Like every ethical hunter in the Western World, Andrew Venables wants a clean kill. The firearms expert reckons the bullet that does that best is not made of lead. It’s made of copper – because it’s such a fast bullet.
“Having spent a lot of time shooting lead bullets, particularly with boat tails, you end up with this situation: you find a piece of copper in the animal and not far from it you find a little mushroom back end of the lead bullet. This is called bullet separation and is what relatively inexpensive hunting bullets do. Now, if you pulled this out of a dead animal you could fairly ask the question: what stage in the animal’s instant death did the bullet fail? it killed the animal. But, technically speaking, the bullet fell apart.”
The company that solved this problem is Nosler. “A long time ago – probably 40 years ago – Nosler came up with the ‘partition’,” says Andrew. “It’s one of the ways of getting around this total destruction of a lead bullet. RWS also produced the H-Mantel. It’s a copper jacket in two parts. There’s a hard lead slug in the back, a copper jacket separating in the middle and soft lead in the top. The bullet is formed around the soft lead so the front end is designed, basically, to blow up.”

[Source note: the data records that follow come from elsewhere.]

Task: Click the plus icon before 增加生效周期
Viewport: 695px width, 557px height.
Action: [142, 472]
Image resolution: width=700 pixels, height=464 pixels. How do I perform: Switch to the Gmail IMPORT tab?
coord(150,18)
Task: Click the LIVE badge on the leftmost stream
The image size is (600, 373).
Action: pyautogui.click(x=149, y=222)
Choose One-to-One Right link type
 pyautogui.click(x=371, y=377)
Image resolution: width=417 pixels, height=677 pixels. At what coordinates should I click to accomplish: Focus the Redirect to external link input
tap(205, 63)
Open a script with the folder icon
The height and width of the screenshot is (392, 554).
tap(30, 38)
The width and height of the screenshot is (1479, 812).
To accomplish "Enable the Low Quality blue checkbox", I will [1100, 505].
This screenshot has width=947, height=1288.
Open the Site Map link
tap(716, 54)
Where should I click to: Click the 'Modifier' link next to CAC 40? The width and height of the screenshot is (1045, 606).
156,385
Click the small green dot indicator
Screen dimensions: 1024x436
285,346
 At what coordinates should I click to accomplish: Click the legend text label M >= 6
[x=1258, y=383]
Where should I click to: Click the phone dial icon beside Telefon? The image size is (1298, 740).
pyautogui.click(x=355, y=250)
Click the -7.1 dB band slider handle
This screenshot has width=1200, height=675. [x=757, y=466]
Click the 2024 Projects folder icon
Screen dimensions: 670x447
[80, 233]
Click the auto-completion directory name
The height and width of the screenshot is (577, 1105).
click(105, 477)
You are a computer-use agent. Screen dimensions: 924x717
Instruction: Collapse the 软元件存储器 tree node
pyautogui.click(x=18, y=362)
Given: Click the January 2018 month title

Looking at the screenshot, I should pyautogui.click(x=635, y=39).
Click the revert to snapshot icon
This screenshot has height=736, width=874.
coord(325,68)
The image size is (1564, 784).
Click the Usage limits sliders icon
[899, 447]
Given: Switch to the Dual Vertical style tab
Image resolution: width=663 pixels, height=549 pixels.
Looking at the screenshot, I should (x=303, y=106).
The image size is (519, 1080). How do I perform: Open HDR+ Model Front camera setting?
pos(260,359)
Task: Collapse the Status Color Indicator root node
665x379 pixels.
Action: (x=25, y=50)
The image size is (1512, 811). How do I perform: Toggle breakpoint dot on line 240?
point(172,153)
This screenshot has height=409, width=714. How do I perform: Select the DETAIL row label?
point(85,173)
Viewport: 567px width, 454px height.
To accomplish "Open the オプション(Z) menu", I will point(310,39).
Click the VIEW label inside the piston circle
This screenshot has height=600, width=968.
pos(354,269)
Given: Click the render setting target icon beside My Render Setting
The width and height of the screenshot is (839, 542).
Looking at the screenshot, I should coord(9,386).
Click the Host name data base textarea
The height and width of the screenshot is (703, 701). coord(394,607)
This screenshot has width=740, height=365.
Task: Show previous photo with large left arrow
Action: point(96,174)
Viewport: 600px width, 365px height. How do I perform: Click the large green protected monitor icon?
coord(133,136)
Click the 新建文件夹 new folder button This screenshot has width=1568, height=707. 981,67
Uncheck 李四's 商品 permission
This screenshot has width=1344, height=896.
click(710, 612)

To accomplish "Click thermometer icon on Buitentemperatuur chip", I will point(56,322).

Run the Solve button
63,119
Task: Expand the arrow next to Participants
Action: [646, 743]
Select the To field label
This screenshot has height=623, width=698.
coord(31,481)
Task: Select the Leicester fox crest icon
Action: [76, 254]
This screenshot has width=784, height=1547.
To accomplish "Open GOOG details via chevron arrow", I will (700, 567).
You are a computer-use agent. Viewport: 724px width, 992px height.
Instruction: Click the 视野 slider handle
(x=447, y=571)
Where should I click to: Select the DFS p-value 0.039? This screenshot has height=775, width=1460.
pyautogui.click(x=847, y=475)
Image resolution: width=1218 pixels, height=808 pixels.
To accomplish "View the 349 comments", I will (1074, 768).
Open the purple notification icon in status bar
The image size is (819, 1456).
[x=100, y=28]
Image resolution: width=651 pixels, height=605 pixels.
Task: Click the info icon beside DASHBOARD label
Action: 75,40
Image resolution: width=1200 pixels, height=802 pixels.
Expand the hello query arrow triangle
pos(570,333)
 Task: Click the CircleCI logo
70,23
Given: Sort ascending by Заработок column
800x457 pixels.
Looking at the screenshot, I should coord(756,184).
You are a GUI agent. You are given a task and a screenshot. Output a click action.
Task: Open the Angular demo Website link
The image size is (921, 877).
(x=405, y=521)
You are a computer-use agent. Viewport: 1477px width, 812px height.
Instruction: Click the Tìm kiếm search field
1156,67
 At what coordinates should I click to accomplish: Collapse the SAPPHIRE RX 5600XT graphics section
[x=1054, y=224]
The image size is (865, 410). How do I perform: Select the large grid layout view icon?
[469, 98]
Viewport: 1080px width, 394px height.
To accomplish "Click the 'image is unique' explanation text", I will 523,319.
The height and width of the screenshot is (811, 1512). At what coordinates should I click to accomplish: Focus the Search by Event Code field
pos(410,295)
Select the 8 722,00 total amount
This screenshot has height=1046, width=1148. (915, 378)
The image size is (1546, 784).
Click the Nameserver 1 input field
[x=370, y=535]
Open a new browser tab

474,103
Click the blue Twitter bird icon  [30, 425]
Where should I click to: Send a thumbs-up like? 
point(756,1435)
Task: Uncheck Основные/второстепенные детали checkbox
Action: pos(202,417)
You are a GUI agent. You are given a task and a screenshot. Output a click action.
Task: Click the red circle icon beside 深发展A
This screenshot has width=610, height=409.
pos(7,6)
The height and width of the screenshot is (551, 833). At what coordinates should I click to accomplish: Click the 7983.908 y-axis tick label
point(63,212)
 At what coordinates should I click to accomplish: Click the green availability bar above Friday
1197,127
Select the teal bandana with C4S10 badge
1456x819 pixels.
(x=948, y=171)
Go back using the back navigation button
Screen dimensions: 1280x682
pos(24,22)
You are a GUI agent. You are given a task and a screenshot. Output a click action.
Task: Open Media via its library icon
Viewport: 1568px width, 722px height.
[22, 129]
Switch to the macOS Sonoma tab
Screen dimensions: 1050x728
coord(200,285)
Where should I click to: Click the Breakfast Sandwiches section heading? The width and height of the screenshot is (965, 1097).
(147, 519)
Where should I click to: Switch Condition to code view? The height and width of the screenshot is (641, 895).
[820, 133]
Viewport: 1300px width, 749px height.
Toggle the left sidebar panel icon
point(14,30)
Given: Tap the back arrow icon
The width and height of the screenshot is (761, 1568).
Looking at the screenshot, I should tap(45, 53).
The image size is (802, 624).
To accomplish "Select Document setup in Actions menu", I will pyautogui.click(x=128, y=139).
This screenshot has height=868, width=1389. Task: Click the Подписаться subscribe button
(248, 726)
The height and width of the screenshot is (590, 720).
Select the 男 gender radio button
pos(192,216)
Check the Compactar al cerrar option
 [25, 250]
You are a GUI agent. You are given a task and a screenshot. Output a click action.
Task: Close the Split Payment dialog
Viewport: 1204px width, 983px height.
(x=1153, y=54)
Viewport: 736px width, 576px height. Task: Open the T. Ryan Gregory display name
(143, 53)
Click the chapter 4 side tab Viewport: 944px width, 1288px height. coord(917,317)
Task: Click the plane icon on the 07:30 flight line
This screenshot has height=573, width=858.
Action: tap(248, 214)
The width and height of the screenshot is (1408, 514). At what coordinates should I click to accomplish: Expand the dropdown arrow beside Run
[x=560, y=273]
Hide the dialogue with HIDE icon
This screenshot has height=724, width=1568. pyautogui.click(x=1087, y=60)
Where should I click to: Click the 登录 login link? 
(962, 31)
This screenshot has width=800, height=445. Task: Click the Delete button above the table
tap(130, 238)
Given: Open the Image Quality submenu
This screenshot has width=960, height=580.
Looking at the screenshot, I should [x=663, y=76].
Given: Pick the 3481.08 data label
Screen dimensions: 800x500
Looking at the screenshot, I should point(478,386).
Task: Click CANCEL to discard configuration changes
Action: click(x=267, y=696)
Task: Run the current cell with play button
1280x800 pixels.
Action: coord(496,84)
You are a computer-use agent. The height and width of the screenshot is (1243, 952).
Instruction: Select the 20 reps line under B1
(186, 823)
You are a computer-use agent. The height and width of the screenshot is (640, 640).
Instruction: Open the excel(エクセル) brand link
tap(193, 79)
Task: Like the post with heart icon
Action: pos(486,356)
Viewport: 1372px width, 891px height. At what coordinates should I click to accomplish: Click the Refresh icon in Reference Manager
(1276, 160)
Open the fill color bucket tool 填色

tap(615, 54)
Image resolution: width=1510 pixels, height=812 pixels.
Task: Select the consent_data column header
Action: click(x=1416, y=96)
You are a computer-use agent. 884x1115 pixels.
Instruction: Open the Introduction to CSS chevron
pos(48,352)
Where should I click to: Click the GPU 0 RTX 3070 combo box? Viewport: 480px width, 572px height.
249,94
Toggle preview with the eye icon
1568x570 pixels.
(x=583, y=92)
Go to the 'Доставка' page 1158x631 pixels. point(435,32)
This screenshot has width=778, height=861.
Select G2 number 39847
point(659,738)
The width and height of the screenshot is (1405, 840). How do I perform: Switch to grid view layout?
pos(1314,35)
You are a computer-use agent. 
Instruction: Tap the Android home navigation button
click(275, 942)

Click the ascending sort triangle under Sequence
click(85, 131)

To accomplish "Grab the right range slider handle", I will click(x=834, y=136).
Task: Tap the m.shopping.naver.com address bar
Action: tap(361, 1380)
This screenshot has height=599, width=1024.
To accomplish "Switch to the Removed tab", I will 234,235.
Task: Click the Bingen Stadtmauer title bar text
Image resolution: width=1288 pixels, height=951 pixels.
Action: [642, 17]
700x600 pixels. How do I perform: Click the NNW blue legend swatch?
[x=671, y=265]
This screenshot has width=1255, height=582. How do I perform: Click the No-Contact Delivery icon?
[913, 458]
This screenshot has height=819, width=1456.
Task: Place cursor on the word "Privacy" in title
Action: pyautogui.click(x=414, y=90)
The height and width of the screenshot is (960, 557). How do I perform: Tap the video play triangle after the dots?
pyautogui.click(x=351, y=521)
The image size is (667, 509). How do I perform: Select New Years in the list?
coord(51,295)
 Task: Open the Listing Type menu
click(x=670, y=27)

Andrew shows what remains of a bullet like this after it has been shot. “You can see that the front end’s gone, so 40% of the bullet weight is in the animal somewhere.
“This was a shot that was put into an animal that had been wounded some years ago. This is a .308 lead bullet with a plastic tip that was designed to expand. Shooting it at more than 400 yards at an animal that was going away with a broken leg, you can see it hasn’t really expanded much at all. That’s what we call ‘under-expanded’.”
Andrew finds that copper bullets perform better in these circumstances. He points to a Barnes TSX he extracted from a fallow deer he shot.
“It was shot at a quartering angle,” he says. “Normally, you can’t recover these because they go through, basically.
“It hit the bones but still retained more than 90% of its weight. Just one of the little petals snapped off. This is classic performance You will see this with the majority of brands of copper bullet you can buy.” Andrew says that the Hornady GMX and Barnes TTSX do the same. The bullet hits that animal at between 2,200 and 3,500 feet per second and only a couple of ‘petals’ of copper snap off as the bullet expands.
Andrew shows off a bullet he extracted from a kudu where the petals are so pronounced they are almost like rotor blades. ”Bear in mind that this is going into the animal rotating at between 25,000 and 30,000rpm. For examples of this in slow motion, Google ‘copper bullets ballistic media’.
For Andrew, add this effect to the rapid expansion and tremendous energy dump of a copper bullet and it beats a .308 round with a 170 or 180-grain bullet that, says Andrew “isn’t terribly quick”.
“If you’re shooting a wild boar in the shoulder with it, or a big red European stag, or a big African antelope, it performs well. But if you
put it into a roe deer in English woodland you can get insufficient expansion and not quite enough of an energy dump.
The future is – as they shotgun cartridge manufacturers have discovered with steel shot – basically down to speed.”